Tante cose stanno cambiando, ogni giorno. Ora la mente collettiva cerca di declinare l'espressione Fase 2 in modo da rendersi più vicina psicologicamente all'idea di una fine del lockdown, eppure sappiamo che le fasi sono procedimenti simbolici, che tentano di trasformare in azioni i risultati di un percorso teorico soddisfacente. Dire Fase 2 è accendere nel cervello di milioni di persone un segnale di speranza. Nello stesso tempo, bisogna fare i conti con ciò che appare ai cittadini, che in questi giorni sono soprattutto telespettatori e utenti di social network. E ciò che appare è un pericolo straziante di riprecipitare in una quotidianità politica pasticciona e aggressiva, fatta di personaggi che stanno cercando una nuova centralità post-pandemica e di una mancanza di chiarezza sulle procedure proposte e su ciò per cui intendiamo lottare ai tavoli europei.
Se ha retto il lockdown non è per via dell'apparato di sicurezza e di repressione dello Stato: è stato per la convinzione collettiva che la scelta fosse coerente con il pericolo in atto.

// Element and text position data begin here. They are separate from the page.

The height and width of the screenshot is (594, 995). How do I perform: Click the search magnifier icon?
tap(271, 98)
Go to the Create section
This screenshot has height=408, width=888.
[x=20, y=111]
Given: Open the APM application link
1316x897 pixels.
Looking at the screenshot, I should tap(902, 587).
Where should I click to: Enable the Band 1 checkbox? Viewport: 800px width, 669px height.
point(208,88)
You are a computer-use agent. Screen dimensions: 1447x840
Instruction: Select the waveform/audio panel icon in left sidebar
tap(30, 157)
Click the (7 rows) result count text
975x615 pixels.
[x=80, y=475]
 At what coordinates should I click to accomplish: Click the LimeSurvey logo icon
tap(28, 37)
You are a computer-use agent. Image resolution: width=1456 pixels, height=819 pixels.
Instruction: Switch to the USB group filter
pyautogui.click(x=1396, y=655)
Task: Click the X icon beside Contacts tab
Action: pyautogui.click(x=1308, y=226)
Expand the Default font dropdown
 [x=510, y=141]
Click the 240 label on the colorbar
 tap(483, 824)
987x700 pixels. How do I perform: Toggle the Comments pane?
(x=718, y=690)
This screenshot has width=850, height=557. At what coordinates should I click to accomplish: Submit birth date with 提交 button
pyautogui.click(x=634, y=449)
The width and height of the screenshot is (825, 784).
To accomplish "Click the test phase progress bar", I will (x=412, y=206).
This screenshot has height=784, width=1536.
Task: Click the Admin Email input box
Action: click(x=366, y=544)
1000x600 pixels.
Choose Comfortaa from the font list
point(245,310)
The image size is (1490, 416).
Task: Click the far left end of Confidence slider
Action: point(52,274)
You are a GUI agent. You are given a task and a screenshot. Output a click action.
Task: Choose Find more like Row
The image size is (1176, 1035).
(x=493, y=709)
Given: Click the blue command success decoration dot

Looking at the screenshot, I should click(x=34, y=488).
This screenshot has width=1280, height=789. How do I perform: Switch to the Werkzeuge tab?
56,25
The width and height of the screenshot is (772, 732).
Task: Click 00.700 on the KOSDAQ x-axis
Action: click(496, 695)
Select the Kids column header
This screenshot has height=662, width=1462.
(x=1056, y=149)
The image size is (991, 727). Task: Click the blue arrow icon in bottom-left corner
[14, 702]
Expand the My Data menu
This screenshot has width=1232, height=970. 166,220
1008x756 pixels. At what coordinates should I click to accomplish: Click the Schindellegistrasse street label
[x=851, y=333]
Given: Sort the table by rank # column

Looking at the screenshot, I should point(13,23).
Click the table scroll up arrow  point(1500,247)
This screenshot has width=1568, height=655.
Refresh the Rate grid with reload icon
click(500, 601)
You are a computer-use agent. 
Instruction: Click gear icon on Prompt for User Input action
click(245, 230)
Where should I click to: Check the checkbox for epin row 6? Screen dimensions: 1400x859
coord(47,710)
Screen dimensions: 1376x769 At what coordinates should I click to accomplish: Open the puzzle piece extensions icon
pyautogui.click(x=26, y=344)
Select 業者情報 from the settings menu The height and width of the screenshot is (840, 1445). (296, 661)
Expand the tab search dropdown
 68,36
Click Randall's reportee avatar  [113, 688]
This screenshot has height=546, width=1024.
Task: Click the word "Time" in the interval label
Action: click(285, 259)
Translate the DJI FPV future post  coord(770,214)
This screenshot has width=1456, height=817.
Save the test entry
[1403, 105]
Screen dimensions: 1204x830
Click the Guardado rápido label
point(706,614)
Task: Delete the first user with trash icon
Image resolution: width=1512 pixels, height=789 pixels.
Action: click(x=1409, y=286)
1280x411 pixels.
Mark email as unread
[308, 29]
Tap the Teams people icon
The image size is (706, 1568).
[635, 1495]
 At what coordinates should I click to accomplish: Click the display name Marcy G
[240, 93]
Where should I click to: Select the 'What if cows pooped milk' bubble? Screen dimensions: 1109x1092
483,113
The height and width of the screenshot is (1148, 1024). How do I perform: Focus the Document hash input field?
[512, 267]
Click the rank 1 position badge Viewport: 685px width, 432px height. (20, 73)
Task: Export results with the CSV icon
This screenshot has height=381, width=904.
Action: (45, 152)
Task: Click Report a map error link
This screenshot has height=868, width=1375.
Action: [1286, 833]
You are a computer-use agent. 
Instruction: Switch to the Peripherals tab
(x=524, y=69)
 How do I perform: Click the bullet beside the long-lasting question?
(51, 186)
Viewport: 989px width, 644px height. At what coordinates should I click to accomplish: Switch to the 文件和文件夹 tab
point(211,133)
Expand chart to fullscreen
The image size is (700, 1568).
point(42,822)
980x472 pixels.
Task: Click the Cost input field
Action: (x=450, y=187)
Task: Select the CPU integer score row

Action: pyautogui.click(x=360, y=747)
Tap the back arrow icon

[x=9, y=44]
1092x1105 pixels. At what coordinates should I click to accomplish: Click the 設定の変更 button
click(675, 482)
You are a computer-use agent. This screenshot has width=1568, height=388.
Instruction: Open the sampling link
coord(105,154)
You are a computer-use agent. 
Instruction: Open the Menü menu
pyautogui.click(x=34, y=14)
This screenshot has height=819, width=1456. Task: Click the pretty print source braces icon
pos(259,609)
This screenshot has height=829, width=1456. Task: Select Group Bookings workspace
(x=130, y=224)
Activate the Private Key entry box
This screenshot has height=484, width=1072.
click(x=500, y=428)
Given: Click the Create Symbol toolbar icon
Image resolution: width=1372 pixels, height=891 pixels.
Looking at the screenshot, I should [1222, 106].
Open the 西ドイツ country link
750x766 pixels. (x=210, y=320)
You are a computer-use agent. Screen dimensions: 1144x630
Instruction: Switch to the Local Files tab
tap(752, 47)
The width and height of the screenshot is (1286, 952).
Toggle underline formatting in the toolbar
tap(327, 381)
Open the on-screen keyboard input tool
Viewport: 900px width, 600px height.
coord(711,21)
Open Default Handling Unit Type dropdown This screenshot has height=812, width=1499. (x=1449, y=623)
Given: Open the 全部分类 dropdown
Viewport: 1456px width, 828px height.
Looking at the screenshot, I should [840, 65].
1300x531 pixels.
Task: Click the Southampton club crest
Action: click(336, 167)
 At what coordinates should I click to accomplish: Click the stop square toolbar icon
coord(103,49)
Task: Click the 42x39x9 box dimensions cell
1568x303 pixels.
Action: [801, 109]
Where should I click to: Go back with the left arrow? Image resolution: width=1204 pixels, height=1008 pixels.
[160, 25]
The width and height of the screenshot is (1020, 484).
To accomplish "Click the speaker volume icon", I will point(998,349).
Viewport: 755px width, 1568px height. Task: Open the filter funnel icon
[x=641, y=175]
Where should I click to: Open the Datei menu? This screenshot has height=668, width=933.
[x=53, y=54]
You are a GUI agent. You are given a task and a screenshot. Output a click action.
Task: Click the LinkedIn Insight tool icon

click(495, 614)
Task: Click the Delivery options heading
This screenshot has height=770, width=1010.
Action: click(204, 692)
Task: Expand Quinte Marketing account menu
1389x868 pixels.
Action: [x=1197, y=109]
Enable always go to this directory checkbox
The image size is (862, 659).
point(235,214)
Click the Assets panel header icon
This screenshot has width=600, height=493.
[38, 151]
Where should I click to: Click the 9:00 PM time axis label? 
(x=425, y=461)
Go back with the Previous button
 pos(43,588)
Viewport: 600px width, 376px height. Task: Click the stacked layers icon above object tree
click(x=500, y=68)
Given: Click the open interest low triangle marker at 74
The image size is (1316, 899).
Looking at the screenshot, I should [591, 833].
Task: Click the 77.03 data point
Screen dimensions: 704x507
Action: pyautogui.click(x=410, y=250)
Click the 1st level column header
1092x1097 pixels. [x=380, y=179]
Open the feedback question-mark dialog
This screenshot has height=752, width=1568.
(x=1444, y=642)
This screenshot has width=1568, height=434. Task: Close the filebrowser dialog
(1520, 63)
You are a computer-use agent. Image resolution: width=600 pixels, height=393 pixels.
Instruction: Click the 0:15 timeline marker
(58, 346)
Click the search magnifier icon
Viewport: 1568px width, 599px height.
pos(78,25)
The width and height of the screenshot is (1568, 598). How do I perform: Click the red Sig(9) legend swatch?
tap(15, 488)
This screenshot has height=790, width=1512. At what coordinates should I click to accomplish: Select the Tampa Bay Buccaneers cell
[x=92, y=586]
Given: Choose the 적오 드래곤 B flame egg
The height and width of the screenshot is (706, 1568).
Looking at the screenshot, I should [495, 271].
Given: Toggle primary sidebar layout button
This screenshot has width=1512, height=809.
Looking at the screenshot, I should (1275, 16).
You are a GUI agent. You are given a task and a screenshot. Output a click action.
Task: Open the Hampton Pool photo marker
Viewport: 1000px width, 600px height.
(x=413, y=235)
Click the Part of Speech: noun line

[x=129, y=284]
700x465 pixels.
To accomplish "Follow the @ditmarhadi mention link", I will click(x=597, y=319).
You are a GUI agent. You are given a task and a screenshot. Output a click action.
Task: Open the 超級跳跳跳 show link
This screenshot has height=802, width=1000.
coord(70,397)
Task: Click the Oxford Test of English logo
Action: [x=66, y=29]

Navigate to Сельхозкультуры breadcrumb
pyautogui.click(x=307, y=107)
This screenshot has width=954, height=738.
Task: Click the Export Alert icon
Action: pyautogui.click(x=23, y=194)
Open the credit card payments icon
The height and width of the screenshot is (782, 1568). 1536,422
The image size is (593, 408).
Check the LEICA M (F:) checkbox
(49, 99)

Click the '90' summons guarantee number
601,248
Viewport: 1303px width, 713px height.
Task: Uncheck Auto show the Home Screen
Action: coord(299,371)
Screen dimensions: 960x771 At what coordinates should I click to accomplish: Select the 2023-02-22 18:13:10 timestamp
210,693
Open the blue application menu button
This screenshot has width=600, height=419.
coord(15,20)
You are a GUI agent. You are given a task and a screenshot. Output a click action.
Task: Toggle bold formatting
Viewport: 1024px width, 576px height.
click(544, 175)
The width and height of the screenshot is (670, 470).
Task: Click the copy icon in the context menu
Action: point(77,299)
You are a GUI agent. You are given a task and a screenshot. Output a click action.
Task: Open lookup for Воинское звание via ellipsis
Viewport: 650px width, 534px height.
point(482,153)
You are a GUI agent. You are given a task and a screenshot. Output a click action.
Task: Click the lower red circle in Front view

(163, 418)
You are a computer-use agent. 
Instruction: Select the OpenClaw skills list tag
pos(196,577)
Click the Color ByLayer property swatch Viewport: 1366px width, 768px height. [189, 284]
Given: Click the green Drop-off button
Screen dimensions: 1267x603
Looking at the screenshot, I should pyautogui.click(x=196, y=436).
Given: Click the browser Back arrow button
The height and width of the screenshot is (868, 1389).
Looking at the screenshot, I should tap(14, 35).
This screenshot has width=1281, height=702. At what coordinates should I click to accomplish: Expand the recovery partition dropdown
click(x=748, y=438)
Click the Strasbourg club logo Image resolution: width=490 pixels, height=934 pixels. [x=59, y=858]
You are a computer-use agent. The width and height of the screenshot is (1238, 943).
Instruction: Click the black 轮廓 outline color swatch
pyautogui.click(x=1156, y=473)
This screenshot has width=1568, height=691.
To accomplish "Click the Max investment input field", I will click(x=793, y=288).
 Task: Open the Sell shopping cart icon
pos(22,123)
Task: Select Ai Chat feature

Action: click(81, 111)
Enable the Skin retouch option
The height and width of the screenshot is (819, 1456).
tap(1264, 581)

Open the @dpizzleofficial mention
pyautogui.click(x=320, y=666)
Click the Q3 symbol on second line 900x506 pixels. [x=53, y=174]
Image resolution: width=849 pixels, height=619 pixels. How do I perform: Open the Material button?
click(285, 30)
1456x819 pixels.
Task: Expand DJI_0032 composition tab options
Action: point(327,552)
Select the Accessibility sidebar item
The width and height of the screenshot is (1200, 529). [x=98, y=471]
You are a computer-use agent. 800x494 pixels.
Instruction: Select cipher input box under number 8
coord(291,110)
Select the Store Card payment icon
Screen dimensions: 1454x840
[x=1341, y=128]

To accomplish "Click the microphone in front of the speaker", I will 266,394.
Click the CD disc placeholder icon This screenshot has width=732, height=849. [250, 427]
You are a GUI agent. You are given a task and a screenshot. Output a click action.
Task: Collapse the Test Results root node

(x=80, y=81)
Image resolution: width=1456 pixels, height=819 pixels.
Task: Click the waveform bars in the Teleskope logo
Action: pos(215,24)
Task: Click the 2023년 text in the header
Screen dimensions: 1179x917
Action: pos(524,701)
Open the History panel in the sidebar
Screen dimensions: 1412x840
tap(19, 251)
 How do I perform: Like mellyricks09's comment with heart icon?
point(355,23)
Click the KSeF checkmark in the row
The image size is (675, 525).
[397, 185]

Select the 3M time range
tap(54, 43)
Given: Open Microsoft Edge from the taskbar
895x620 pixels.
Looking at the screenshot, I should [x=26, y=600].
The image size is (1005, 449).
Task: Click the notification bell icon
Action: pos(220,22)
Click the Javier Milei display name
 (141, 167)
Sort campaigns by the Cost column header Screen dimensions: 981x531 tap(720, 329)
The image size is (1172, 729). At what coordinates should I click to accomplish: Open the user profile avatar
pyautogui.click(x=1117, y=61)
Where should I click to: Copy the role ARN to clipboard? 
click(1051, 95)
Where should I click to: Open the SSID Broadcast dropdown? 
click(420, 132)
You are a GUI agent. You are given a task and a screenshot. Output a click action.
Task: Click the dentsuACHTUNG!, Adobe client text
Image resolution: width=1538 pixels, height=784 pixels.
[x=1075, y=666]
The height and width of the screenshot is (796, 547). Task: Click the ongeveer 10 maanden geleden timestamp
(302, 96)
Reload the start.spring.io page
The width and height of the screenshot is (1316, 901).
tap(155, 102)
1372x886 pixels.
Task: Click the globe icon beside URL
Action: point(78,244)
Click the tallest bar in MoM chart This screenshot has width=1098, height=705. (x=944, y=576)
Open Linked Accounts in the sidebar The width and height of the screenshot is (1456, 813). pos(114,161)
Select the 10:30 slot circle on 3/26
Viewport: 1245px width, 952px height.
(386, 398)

Nell'ultimo secolo si era visto di tutto, ma non il Covid-19, non un virus che devasta gli organismi indeboliti e che può ammazzare in pochi giorni anche persone perfettamente sane. Ciò produce un'emergenza che modifica lo stile di vita a livello di massa. Ma dietro alle masse, che alcuni vorrebbero obbedienti e cieche come greggi, ci sono le persone, cioè esseri umani vigili. Non si può ignorare che la virulenza di questa epidemia sia dovuta in gran parte alle pratiche anacronistiche degli individui dell'era industriale. Perciò, se vogliamo uscire dalla pandemia in modo da lasciare un segno costruttivo ai Sapiens che verranno, vale la pena di lavorare su un cambio ecologico sostanziale, la cui base non sia solo il timore di un peggioramento sensibile della qualità della vita, ma anche la responsabilizzazione personale, perché il Covid-19 rischia di inasprire le già spaventose disuguaglianze degli ultimi anni e di eccitare gli spiriti animali di un sistema sociale che ha invece rivelato tutte le proprie fragilità.